[Exercise details] Please give these lines again with every "Where should I click to" replaced by "Where do I click to", leaving everything else unchanged.

[Given data]
━━━━━━━━━━

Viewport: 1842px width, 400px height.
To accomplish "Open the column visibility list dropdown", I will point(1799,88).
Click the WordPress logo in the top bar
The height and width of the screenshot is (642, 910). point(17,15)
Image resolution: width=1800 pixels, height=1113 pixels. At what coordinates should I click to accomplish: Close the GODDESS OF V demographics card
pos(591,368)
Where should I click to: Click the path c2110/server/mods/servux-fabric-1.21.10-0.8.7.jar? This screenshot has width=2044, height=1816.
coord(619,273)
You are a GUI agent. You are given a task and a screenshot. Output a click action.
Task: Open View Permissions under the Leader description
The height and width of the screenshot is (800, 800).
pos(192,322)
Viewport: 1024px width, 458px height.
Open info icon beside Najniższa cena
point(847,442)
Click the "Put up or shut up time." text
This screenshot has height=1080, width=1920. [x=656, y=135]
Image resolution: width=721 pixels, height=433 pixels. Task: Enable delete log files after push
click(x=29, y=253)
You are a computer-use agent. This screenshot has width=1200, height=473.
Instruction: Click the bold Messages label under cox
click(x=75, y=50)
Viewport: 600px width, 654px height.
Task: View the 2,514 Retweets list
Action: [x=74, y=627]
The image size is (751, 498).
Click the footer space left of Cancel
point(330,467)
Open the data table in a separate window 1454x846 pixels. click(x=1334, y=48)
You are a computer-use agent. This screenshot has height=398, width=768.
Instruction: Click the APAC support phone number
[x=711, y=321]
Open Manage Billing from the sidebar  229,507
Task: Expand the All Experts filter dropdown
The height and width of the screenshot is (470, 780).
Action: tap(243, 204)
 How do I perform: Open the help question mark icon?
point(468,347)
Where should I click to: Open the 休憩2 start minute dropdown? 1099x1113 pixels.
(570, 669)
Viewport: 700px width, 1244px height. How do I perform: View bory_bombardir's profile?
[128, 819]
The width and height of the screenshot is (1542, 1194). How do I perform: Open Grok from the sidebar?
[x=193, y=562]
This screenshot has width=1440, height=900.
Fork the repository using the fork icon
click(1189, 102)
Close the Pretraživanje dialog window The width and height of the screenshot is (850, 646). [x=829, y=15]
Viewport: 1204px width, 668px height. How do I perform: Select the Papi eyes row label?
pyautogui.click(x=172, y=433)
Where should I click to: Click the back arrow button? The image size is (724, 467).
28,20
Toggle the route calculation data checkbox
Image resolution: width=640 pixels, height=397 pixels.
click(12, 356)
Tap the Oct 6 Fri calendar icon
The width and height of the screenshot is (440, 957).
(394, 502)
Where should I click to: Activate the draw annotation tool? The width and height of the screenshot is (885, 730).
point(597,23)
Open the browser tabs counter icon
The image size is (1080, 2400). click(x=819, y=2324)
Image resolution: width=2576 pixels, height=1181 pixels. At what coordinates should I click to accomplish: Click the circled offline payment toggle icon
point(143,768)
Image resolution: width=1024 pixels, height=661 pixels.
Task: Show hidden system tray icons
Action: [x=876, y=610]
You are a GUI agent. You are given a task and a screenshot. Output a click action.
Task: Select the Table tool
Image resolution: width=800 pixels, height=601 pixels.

━━━━━━━━━━

[Result below]
Viewport: 1842px width, 400px height.
To accomplish "Open the column visibility list dropdown", I will point(1799,88).
Click the WordPress logo in the top bar
The height and width of the screenshot is (642, 910). point(17,15)
Image resolution: width=1800 pixels, height=1113 pixels. At what coordinates should I click to accomplish: Close the GODDESS OF V demographics card
pos(591,368)
Where do I click to: Click the path c2110/server/mods/servux-fabric-1.21.10-0.8.7.jar? This screenshot has width=2044, height=1816.
coord(619,273)
You are a GUI agent. You are given a task and a screenshot. Output a click action.
Task: Open View Permissions under the Leader description
The height and width of the screenshot is (800, 800).
pos(192,322)
Viewport: 1024px width, 458px height.
Open info icon beside Najniższa cena
point(847,442)
Click the "Put up or shut up time." text
This screenshot has height=1080, width=1920. [x=656, y=135]
Image resolution: width=721 pixels, height=433 pixels. Task: Enable delete log files after push
click(x=29, y=253)
You are a computer-use agent. This screenshot has width=1200, height=473.
Instruction: Click the bold Messages label under cox
click(x=75, y=50)
Viewport: 600px width, 654px height.
Task: View the 2,514 Retweets list
Action: [x=74, y=627]
The image size is (751, 498).
Click the footer space left of Cancel
point(330,467)
Open the data table in a separate window 1454x846 pixels. click(x=1334, y=48)
You are a computer-use agent. This screenshot has height=398, width=768.
Instruction: Click the APAC support phone number
[x=711, y=321]
Open Manage Billing from the sidebar  229,507
Task: Expand the All Experts filter dropdown
The height and width of the screenshot is (470, 780).
Action: tap(243, 204)
 How do I perform: Open the help question mark icon?
point(468,347)
Where do I click to: Open the 休憩2 start minute dropdown? 1099x1113 pixels.
(570, 669)
Viewport: 700px width, 1244px height. How do I perform: View bory_bombardir's profile?
[128, 819]
The width and height of the screenshot is (1542, 1194). How do I perform: Open Grok from the sidebar?
[x=193, y=562]
This screenshot has width=1440, height=900.
Fork the repository using the fork icon
click(1189, 102)
Close the Pretraživanje dialog window The width and height of the screenshot is (850, 646). [x=829, y=15]
Viewport: 1204px width, 668px height. How do I perform: Select the Papi eyes row label?
pyautogui.click(x=172, y=433)
Where do I click to: Click the back arrow button? The image size is (724, 467).
28,20
Toggle the route calculation data checkbox
Image resolution: width=640 pixels, height=397 pixels.
click(12, 356)
Tap the Oct 6 Fri calendar icon
The width and height of the screenshot is (440, 957).
(394, 502)
Where do I click to: Activate the draw annotation tool? The width and height of the screenshot is (885, 730).
point(597,23)
Open the browser tabs counter icon
The image size is (1080, 2400). click(x=819, y=2324)
Image resolution: width=2576 pixels, height=1181 pixels. At what coordinates should I click to accomplish: Click the circled offline payment toggle icon
point(143,768)
Image resolution: width=1024 pixels, height=661 pixels.
Task: Show hidden system tray icons
Action: [x=876, y=610]
You are a GUI agent. You are given a task and a screenshot. Output a click action.
Task: Select the Table tool
Image resolution: width=800 pixels, height=601 pixels.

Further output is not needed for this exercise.